More recently, MRE using shear waves generated by a needle inserted directly into the tumour revealed a significant decrease in |G*| in subcutaneous DoHH2 lymphoma xenografts following chemotherapy, which was associated with decreased levels of cellular proliferation (Pepin et al, 2013). The non-invasive active–passive driver system used herein for generating shear waves is advantageous in retaining tissue integrity, with no local perturbation of the tumour microenvironment that could influence |G*|.

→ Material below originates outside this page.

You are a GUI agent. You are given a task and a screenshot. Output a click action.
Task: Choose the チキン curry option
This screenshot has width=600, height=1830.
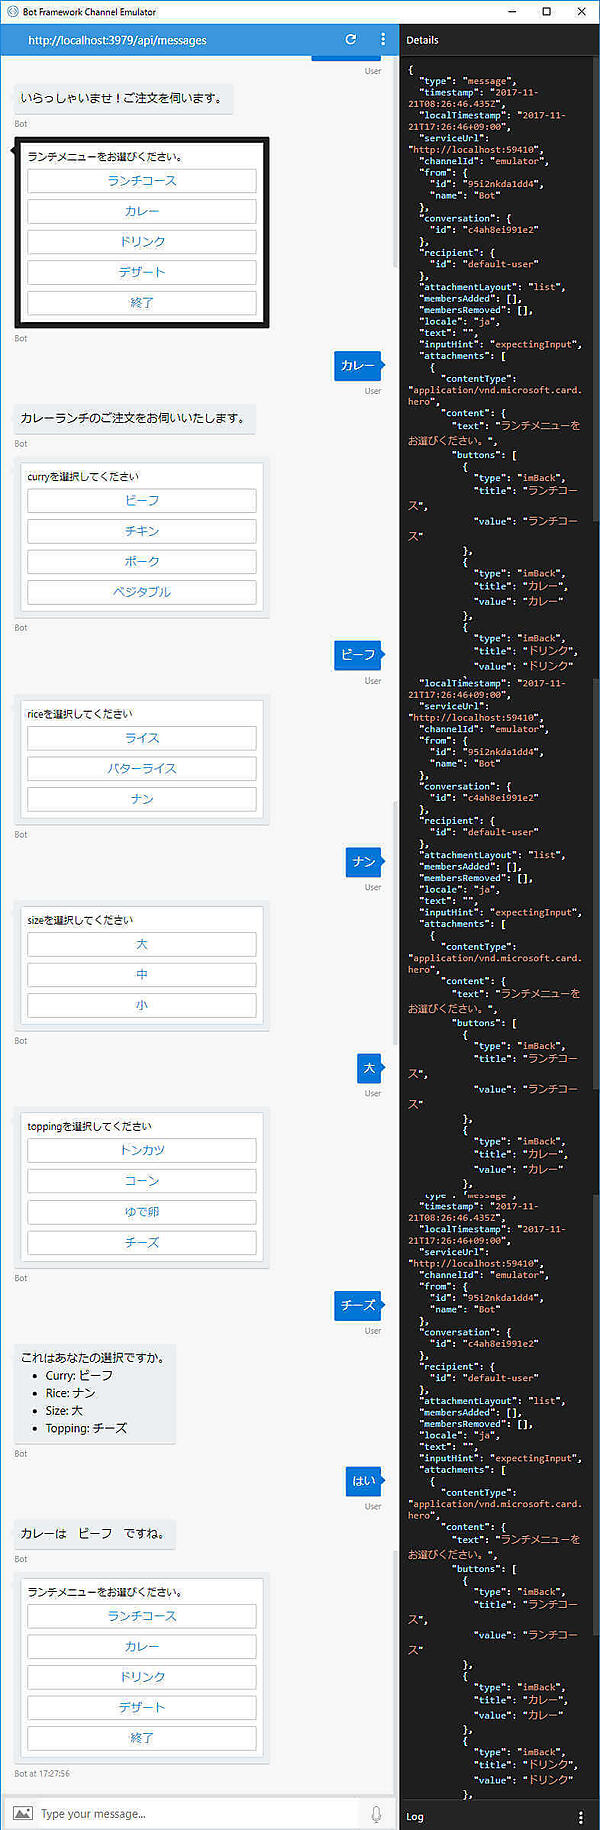[141, 531]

Treatment with ZD6126 was seen here to result in a reduction in shear wave speed and an increase in the shear wave attenuation coefficient. Further work is needed to understand the mechanisms for these drug-induced changes to the shear wave tissue characteristics. However, it is known that shear stress relaxes over very short distances and very rapidly in liquids. Therefore, the propagation of a shear wave through the tissue most likely occurs through the extracellular structural matrix, the vasculature and by cells being in very close proximity to each other (Bamber et al, 2013). Necrosis may alter shear wave propagation by its effect on any of these structural components. Necrosis is also associated with a loss of cell integrity (and thus cell elasticity and cell contact with other cells and with the matrix), and a general increase in the free liquid content of the tissue. The more liquid that a shear wave must cross, the more it will be attenuated. These effects may also produce a softer integrated tissue path and thus a reduced shear wave speed.

Quantification of tumour ADC using diffusion-weighted MRI is being actively exploited as an imaging biomarker of tumour response (Padhani et al, 2009; Sinkus et al, 2012). In viable tumour tissue containing intact cell membranes, tight junctions, macromolecules and organelles, the movement of water molecules is hindered, resulting in reduced water diffusion. The reduction of cell membrane integrity and density associated with treatment-induced tumour necrosis typically results in an increase in ADC. Despite the clear reduction in viscoelastic properties, no significant increase in ADC in SW620 xenografts was found 24 h after treatment with a single dose of 200 mg kg−1 ZD6126. In a human prostate cancer model, DU-145 subcutaneous xenograft, a significant increase in ADC has been reported, but at 48 h after treatment using an identical dose regimen (Vogel-Claussen et al, 2007). A significant increase in ADC was observed in murine colon 26 tumours 24 h after treatment with CA4P, which was associated with increased necrosis (Juge et al, 2012). It is important to note that the maximal vascular disrupting activity of CA4P in tumours occurs typically 6 h after drug administration, whereas for ZD6126 this arises 24 h after treatment (Horsman and Siemann, 2006). This may provide an explanation for the subsequent difference in temporal ADC response for these two vascular disrupting agents. The significant decrease in |G*| 24 h after treatment with ZD6126 suggests that changes in tissue viscoelastic properties, as measured by MRE, can provide more acute and sensitive imaging biomarkers for the detection of therapy-induced tumour necrosis.

In conclusion, |G*|, Gd and Gl, quantified by MRE, provide early imaging biomarkers for the detection of massive central tumour necrosis following treatment with the vascular disrupting agent ZD6126, and which preceded any significant change in tumour ADC. The use of a drug that elicits a well-described tumour response such as ZD6126 provides a strong basis for the further evaluation of MRE in xenograft mouse models of cancer, and for the assessment of tumour response to novel molecularly targeted therapeutics, and drugs that specifically target the mechanical properties of the matrix environment.